Carwyn Jones, First Minister of the Welsh Assembly Government, officially opened ACE2 (Aberthaw Centre for Energy and Environment) at Aberthaw Power Station near Barry in south Wales.
The groundbreaking centre will provide an important new resource for schools and community groups delivering educational programmes linked to the National Curriculum.
The building, a stunning structure made of steel, timber and glass with a striking central fin, is a departure from Jones Bros’ usual line of business.
With its 270-strong workforce, the family-run firm is currently working on around 20 projects across the UK, specialising in highways and infrastructure; construction and improvements; energy projects including renewables; construction of waste management facilities and waste remediation projects; and flood and coastal protection projects.
These include the £6.8m coastal defence scheme at Tywyn in Gwynedd and the construction of the £35m Porthmadog bypass in a 50:50 joint venture partnership with Balfour Beatty.

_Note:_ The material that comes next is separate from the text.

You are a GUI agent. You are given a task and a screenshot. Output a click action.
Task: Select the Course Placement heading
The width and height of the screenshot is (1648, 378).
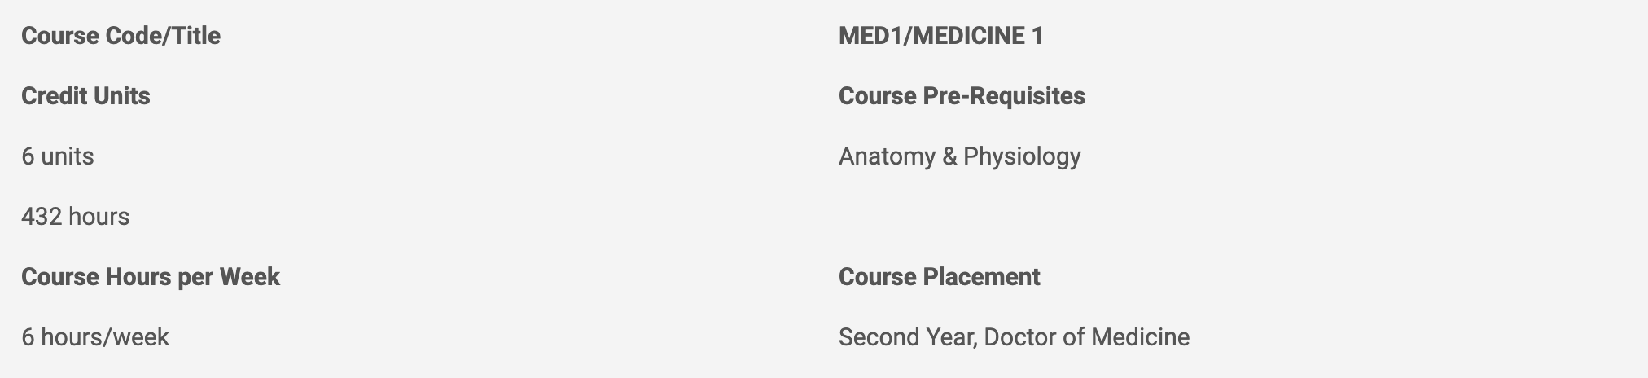click(940, 277)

Huw Jones, managing director of Jones Bros, said: “We are very proud to have played such a central role in the construction of ACE2, particularly as it is very different to the type of work we generally do.
“I’m sure that it will help to enrich the studies of many young people who visit the centre to learn more about energy and its impact on the environment.”
Funded by RWE npower, which owns Aberthaw Power Station, the centre features a 15 metre high fin that is central to the design concept, symbolising the links between the building and its setting where energy and environment are inextricably bound, forming connections between nature and technology.
It was designed by architects Loyn & Co and is an eco centre with rainwater from the roof being harvested, stored in tanks and used to flush toilets.
Solar collectors on the fin provide electricity for the centre and the building has under-floor heating via air source heat pumps. The building will be cooled by natural circulation using roof-mounted wind catchers, while ash from the power station has been used in the construction process to ensure that a bi-product was recycled.
A viewing area allows visitors to enjoy the panoramic sea views, while they can learn about energy production and sustainability as they walk around the centre, part of RWE npower’s ‘Brighter Futures’ education commitment.
School and college groups using the building will learn about energy efficiency and sustainability by studying the building itself. The fin structure houses an observation deck so that visitors to the centre can see the power station, which produces enough electricity for 1.5 million homes.